* [EXTRACT]:

▼▼▼

Monsieur Hollande now holds the dubious accolade of a 26 per cent approval rating - in which 97 per cent of right wingers responded negatively - thanks to a new poll from French firm BVA. It is the lowest result in the approval rating system’s 32-year-old history.

But in light of the President’s most recent blunder, an immigration row which has left enemies comparing him to an idiotic King Solomon, it is hardly surprising - not least of all because Hollande was bested on this occasion by a 15-year old Roma girl.

The furore began in early October, when teenager Leonarda climbed onto her school bus in the sleepy Doubs region of eastern France, anticipating a day like any other. Instead the Kosovo-born Roma, who had fled to France with her family, found herself being dragged out of the bus by immigration police as stunned classmates looked on.

Within hours she was on a plane back to Kosovo with the rest of her family in tow - they had all been living illegally in France, which lists around 20,000 Romas among its population, for five years.

▲▲▲

* [RECORDS PROVIDED]:
▼▼▼

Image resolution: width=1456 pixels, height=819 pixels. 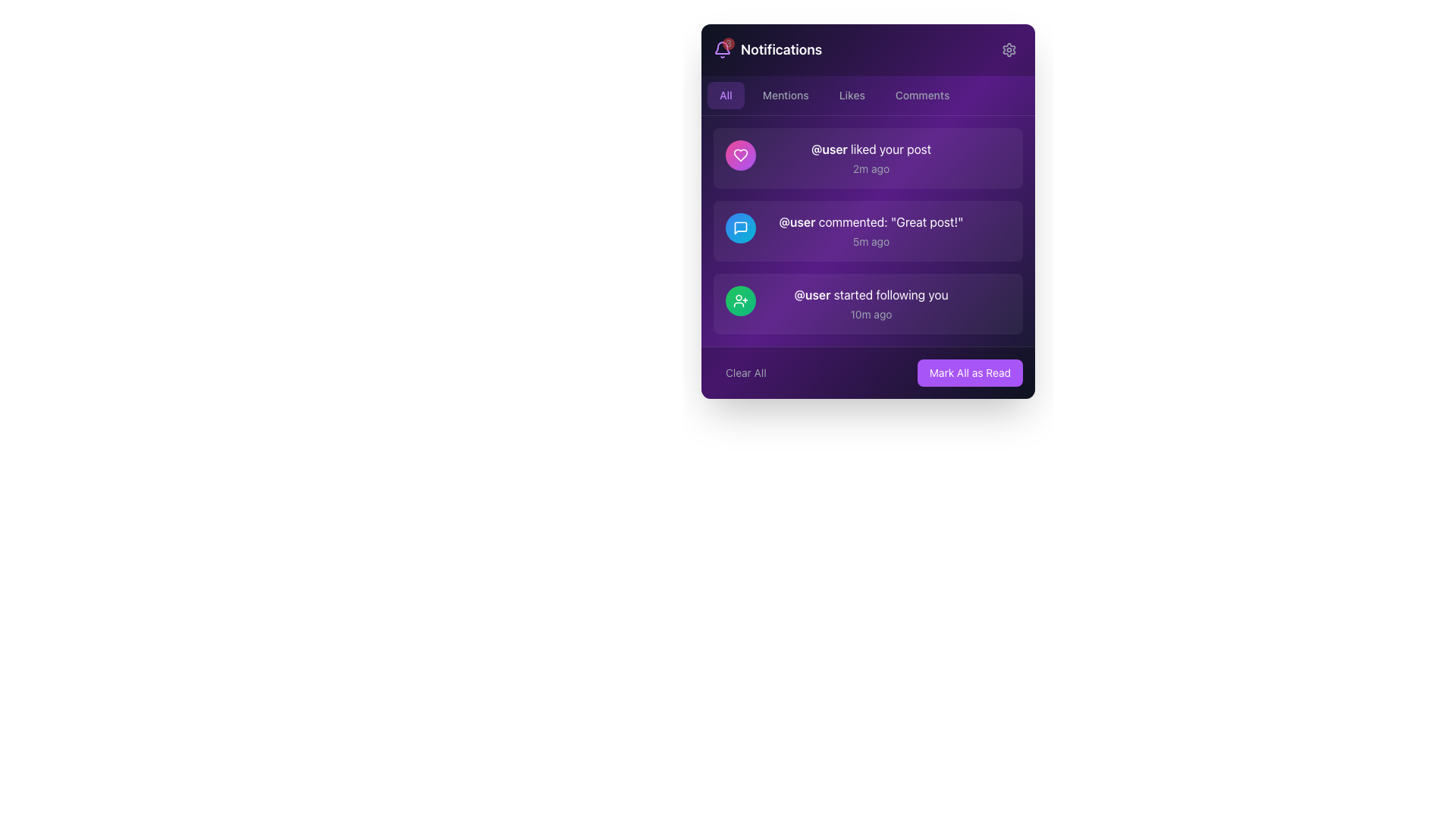 I want to click on the cogwheel icon representing settings in the sidebar navigation of the notification panel, so click(x=1009, y=49). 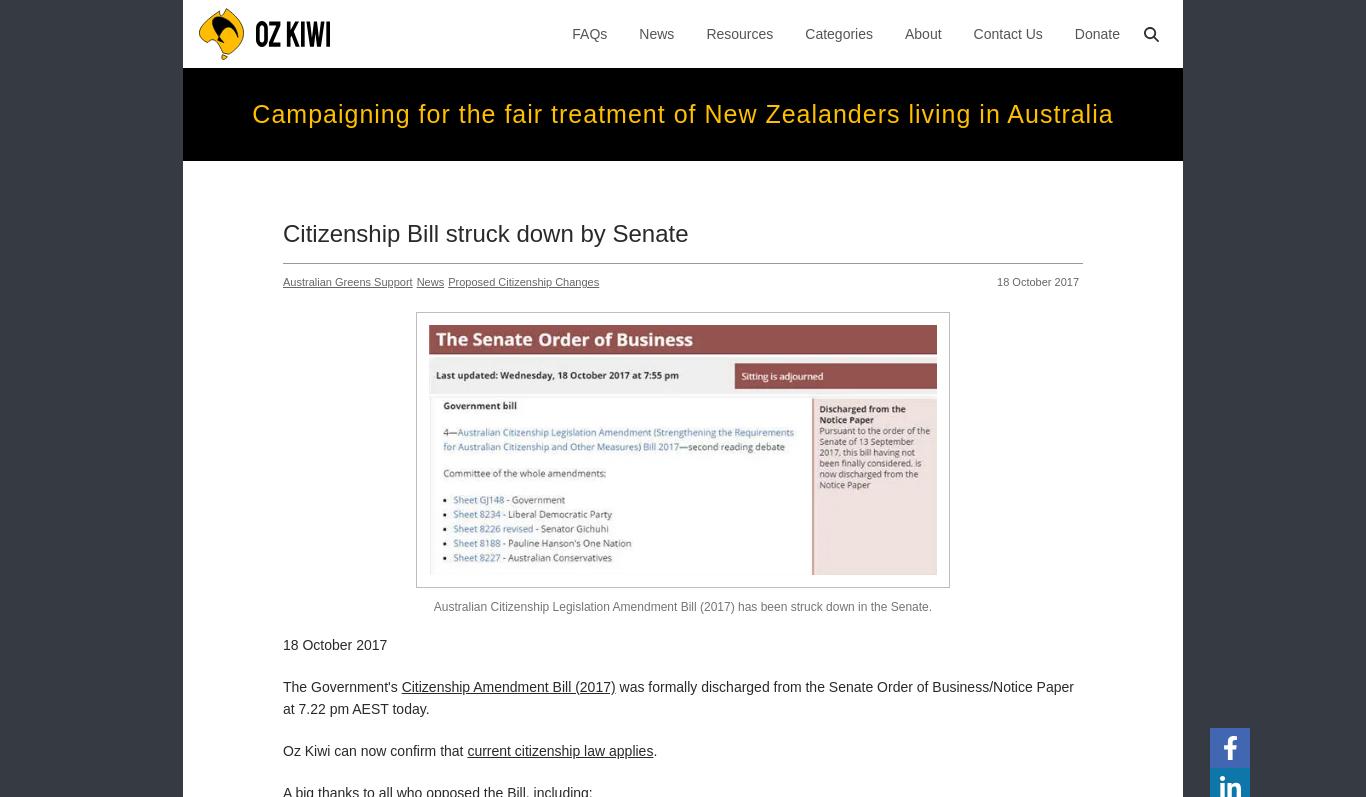 What do you see at coordinates (653, 748) in the screenshot?
I see `'.'` at bounding box center [653, 748].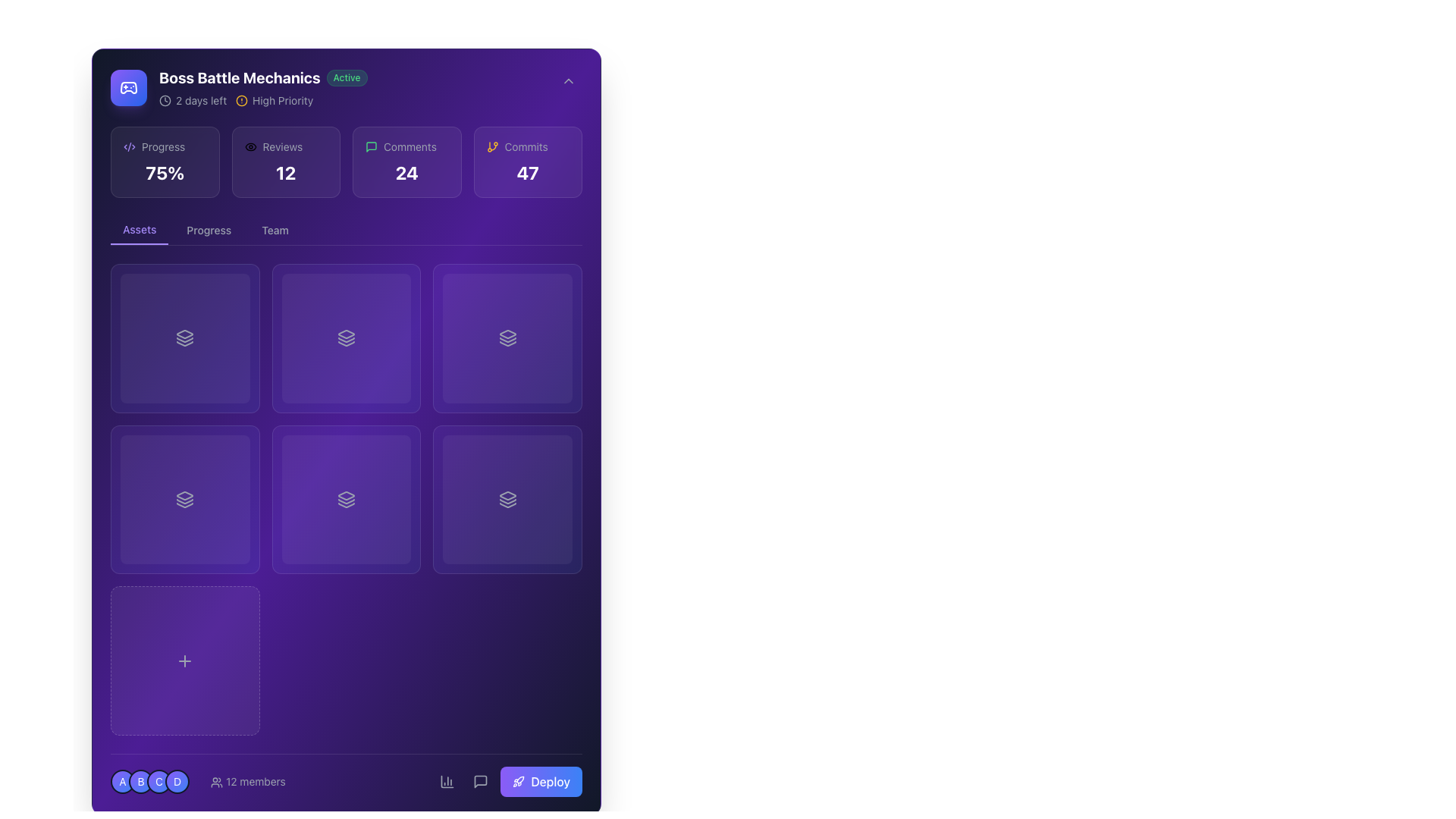  I want to click on the graphical representation of the gaming-related icon in the top-left corner next to the 'Boss Battle Mechanics' title, so click(128, 87).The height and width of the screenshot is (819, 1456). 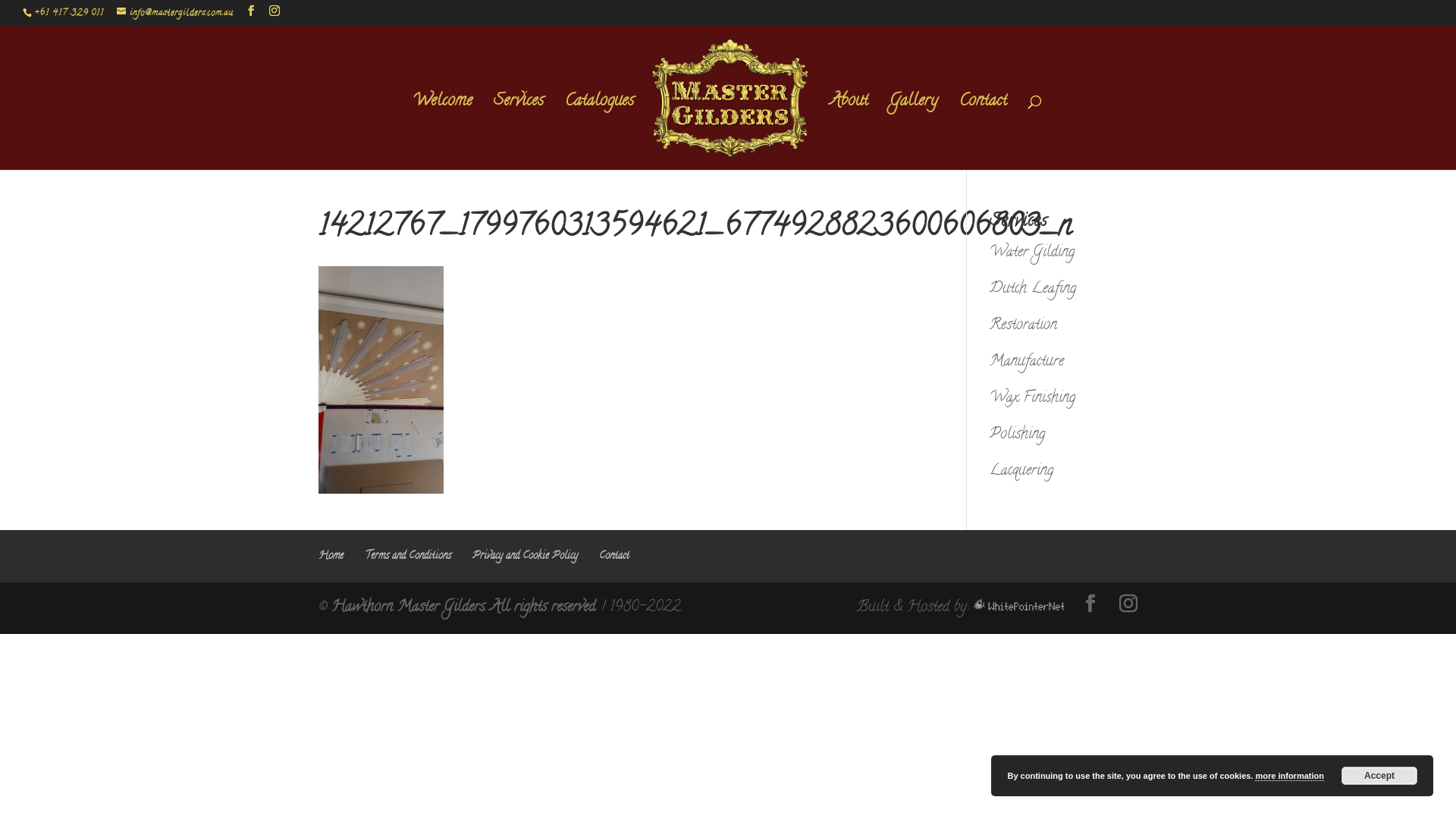 What do you see at coordinates (598, 132) in the screenshot?
I see `'Catalogues'` at bounding box center [598, 132].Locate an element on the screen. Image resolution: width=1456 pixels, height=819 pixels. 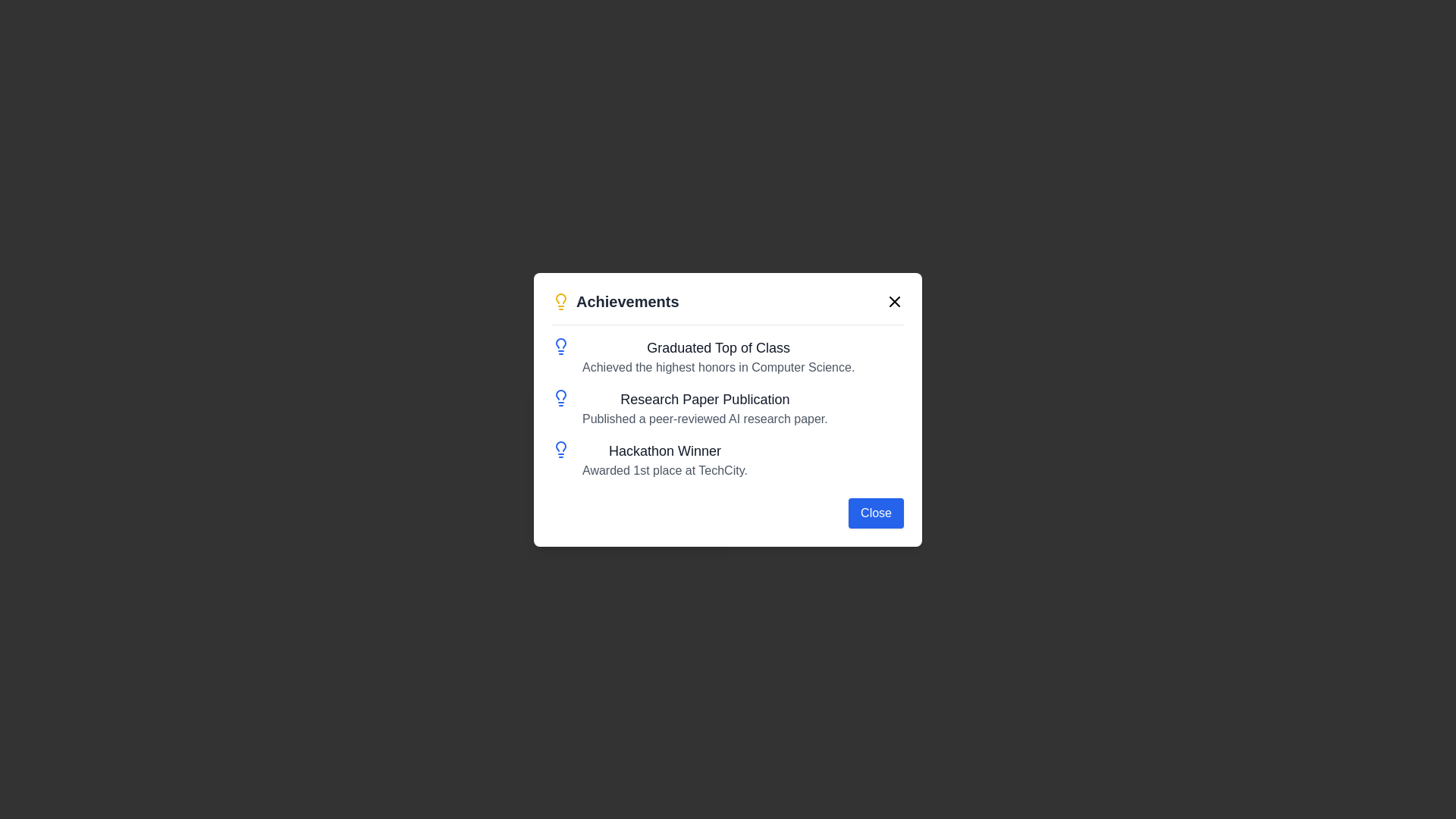
the close button located in the top-right corner of the 'Achievements' dialog box is located at coordinates (895, 301).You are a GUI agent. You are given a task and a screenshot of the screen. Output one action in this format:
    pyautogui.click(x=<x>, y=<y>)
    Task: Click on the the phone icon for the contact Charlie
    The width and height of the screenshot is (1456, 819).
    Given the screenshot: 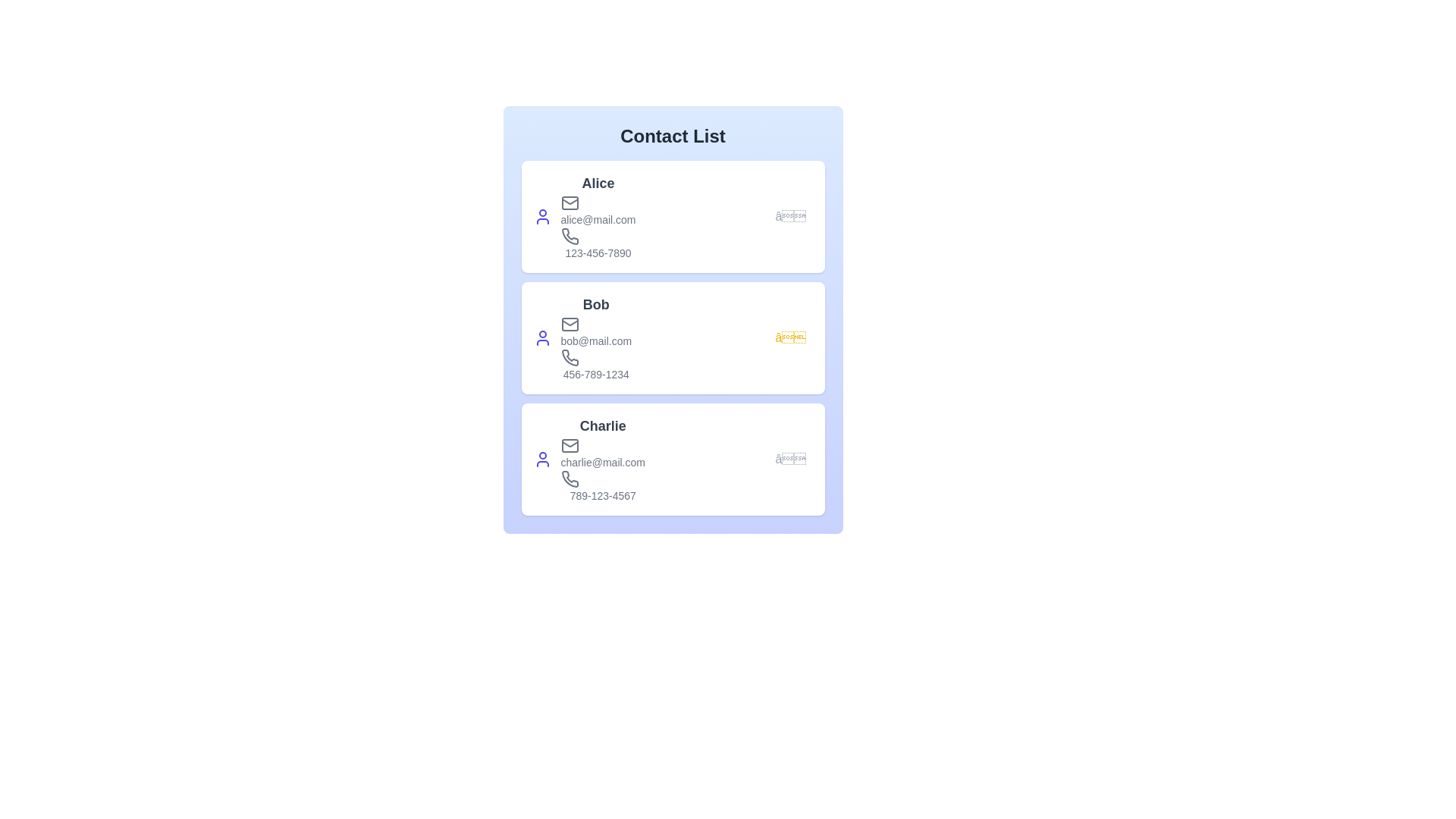 What is the action you would take?
    pyautogui.click(x=569, y=479)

▲▲▲

* [TASK BRIEF]:
Copy the passage about Hollande from "The furore began" to "classmates looked on.", swapping every "bus" for "tram".

* [ANSWER TO THIS TASK]:
The furore began in early October, when teenager Leonarda climbed onto her school tram in the sleepy Doubs region of eastern France, anticipating a day like any other. Instead the Kosovo-born Roma, who had fled to France with her family, found herself being dragged out of the tram by immigration police as stunned classmates looked on.